Although there is no published data on the cost-effectiveness of BMAG in knee OA population, one study showed a significant reduction of 58% in rescue medicine during a 2-month trial comparing the therapy to controls (Bar-Ziv et al. 2010). In a different study, the researchers reported that only 3% of patients with degenerative meniscal tear progressed to knee arthroscopy (Elbaz et al. 2013). One double-blind study with long-term two-year follow-up data on decay for total knee replacement reported that 2.6% of patients treated with BMAG required a TKR compared to 31% of patients in the control group, an absolute risk reduction of 28.4% (relative risk reduction of 92%), NNT = 3.5 (Bar-Ziv et al. 2013). There is a need for additional studies evaluating the cost-effectiveness of this intervention as well as the long-term (>2 yrs.) effect.

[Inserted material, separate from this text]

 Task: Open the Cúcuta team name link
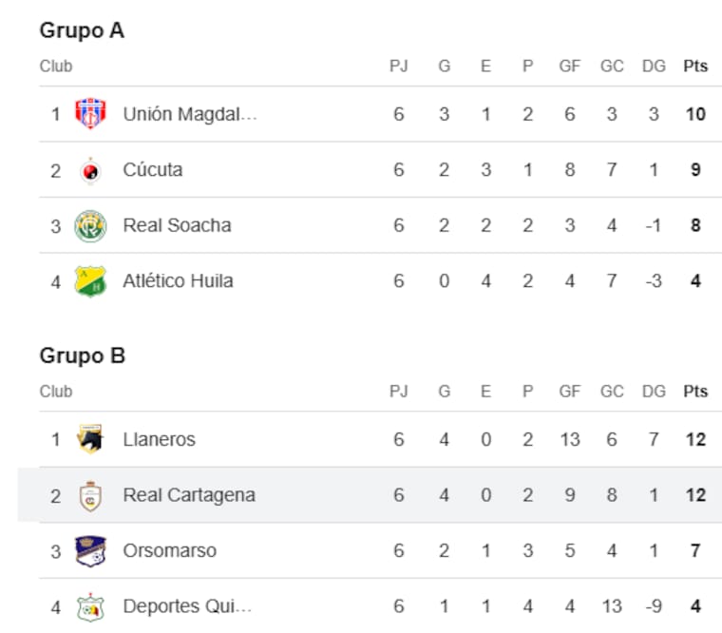coord(153,170)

Some limitations should be acknowledged. First, this article was not aimed to perform a systematic review of non-invasive biomechanical interventions for patients with knee OA. For that reason, we did not conduct a literature review and some information might be missing. Secondly, we provided a summary of evidence of a non-invasive biomechanical intervention and relied on the available scientific evidence to date of the review. There are only two large RCTs that assessed the clinical effect of the treatment and some small-size trials looking at long-term outcomes compared to controls. Although it appears that this intervention has positive results with minimal risks, more trials are warranted to determine the long-term effect of the treatment.
Conclusions
The increased prevalence of knee OA and its associated burden on the healthcare system, society, the individual, and caregivers is worrying. Moreover, the projections of annual rates of TKRs, the end-stage solution for patients with knee OA, and revision TKR are alarming. There is an urgent need for a systematic change to control these projections. In the presence of Value-Based Payment considerations to improve efficiency and effectiveness in delivering medical care, the entire healthcare system should be accountable for both quality and cost of care. With the recommendation of improving population and policymaker awareness of the importance and benefits of managing knee OA, including new solutions for an increasing number of people living with disability associated with knee OA is warranted. The reviewed non-invasive, home-based biomechanical intervention was found to be safe and effective for patients with knee OA and we believe that it has the potential to be of value to patients.